Bipeds of Brookland: Dr. James Loewen
Dr. James Loewen grew up in the Midwest. While studying at Carlton College in MN, he decided to investigate segregation in the rural south. “I spent part of my junior year abroad in Mississippi.” While at Mississippi State, he sat in classes for three days at the Tuskegee Institute.
“I think I was actually the first white student at Tuskegee.” He also visited Tugallou College, a historically black college where he later became a professor. Dr. Loewen later taught at the University of Vermont and left in 1996 to move to DC where he had previously lived while doing research at CUA Law School and the Smithsonian Museum of American History. His work at the Smithsonian led to the publication of the book, Lies My Teachers Told Me: Everything Your American History Textbook Got Wrong, in which he examines leading high school history textbooks and reveals the biased errors in their telling of history as well as important events and ideas that are omitted.
Dr.
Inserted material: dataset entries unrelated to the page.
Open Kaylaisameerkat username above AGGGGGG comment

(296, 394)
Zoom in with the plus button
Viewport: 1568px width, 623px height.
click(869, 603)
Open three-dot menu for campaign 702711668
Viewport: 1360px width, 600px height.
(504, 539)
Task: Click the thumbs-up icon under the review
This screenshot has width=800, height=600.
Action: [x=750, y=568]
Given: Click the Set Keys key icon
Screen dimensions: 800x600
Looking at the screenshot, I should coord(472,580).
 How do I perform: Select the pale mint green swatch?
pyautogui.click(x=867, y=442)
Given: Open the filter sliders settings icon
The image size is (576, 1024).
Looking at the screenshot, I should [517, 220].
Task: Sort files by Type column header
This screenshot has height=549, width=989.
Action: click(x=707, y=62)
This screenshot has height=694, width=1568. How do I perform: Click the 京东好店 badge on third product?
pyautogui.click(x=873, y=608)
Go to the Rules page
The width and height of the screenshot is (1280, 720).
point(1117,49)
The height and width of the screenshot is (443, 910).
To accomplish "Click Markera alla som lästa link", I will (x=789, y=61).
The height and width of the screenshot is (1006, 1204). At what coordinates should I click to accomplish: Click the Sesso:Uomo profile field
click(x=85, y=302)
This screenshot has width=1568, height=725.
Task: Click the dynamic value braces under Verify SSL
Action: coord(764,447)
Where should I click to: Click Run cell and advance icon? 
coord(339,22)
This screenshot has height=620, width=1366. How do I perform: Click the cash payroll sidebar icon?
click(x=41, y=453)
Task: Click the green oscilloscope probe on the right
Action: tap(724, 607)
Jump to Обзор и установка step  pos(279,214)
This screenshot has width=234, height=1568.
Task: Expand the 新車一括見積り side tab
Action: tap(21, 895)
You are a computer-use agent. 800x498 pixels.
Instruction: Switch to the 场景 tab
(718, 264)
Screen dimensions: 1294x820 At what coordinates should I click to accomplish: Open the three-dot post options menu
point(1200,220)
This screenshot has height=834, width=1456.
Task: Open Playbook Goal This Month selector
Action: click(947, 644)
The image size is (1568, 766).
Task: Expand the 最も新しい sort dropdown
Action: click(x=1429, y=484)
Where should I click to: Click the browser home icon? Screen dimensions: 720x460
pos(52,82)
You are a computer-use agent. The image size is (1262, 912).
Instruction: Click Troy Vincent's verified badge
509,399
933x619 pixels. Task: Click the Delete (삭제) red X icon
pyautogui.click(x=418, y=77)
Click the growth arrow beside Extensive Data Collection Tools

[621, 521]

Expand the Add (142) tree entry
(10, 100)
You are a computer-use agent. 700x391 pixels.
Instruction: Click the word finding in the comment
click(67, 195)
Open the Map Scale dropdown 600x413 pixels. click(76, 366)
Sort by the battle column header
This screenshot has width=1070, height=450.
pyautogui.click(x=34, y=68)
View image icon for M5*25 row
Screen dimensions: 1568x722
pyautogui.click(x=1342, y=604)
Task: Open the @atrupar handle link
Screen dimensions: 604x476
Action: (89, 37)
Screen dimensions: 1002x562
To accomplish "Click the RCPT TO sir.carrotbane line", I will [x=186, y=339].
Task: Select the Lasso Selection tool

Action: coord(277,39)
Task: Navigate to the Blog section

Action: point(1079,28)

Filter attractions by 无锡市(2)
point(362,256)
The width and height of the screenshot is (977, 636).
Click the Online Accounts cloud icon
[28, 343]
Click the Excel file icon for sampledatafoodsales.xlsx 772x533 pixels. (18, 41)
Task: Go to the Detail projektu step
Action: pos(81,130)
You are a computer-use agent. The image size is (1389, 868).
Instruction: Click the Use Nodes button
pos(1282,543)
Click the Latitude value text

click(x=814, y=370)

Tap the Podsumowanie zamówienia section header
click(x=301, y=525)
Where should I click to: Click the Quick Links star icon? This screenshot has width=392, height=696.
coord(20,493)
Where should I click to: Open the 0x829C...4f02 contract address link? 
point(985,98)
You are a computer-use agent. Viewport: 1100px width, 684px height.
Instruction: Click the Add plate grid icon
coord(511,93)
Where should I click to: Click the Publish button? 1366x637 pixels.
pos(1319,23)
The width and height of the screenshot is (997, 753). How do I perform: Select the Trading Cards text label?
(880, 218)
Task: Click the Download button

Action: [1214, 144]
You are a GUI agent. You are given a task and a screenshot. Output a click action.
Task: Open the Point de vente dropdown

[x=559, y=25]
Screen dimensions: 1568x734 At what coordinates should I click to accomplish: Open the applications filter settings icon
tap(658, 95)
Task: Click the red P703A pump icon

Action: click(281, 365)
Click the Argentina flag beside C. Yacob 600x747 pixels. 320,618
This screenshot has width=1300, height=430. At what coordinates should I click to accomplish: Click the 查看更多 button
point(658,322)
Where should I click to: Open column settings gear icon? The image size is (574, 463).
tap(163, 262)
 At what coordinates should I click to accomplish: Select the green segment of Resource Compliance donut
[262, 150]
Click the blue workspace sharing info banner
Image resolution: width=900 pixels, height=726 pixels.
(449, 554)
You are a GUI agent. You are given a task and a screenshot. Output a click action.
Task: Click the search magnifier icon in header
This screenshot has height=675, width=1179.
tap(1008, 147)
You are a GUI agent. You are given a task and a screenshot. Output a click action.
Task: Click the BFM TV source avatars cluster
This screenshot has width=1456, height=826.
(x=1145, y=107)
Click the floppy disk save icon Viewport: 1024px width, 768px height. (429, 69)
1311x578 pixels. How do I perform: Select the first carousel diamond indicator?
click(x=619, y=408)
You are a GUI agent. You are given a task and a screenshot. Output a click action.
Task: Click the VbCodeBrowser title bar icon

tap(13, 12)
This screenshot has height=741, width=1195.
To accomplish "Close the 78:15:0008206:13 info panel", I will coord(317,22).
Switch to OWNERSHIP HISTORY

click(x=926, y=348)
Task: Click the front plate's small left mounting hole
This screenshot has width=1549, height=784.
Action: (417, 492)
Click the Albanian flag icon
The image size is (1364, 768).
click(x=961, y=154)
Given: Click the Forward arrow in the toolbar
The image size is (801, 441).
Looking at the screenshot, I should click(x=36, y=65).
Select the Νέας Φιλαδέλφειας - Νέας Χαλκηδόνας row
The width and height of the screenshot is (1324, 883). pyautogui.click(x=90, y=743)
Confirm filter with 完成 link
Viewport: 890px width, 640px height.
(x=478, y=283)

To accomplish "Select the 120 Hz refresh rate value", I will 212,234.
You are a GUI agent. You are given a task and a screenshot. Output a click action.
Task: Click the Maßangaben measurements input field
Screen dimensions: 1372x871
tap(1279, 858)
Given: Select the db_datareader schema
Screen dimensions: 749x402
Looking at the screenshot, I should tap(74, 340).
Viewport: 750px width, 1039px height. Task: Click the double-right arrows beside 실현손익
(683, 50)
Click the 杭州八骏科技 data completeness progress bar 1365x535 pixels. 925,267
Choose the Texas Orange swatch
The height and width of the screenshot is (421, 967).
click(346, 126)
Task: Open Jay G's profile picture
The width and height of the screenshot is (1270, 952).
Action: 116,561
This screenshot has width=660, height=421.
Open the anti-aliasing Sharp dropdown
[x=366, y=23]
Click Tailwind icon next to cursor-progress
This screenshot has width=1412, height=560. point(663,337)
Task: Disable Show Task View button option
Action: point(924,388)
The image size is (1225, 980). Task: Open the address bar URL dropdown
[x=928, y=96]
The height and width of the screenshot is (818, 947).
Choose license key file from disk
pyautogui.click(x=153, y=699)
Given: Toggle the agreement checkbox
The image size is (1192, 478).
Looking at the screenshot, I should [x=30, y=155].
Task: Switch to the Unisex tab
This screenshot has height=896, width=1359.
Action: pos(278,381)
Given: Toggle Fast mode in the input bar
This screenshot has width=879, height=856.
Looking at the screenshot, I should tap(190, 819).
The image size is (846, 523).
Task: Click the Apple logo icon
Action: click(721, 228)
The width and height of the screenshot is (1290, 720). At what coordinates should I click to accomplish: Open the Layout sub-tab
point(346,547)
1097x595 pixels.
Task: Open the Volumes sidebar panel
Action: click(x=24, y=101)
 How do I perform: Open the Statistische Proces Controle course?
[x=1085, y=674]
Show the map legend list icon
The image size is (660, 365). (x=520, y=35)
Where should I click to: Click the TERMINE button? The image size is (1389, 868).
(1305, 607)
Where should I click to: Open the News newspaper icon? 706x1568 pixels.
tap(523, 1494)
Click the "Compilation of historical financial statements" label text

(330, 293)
Loewen still writes books and conducts teacher workshops in school districts. He has been an expert witness in over 50 legal cases regarding civil rights and voting, and has research to show that “how you draw a district makes a difference.” He also wrote Lies Across America What our Historic Sites Get Wrong, and declares, “I’m utterly delighted with the progress being made [this year], that so many Confederate monuments are getting removed. Between 1890 and 1940, Confederate monuments changed: they had been mostly in cemeteries… then they got placed next to courthouses… to express who controlled the county. We need to stop normalizing the Confederacy.” Dr. Loewen explains the importance of his work, “I think there is a reciprocal relationship between truth about the past and justice in the present. I think when the country achieves justice in the present it then is able to better face what it did in the past.”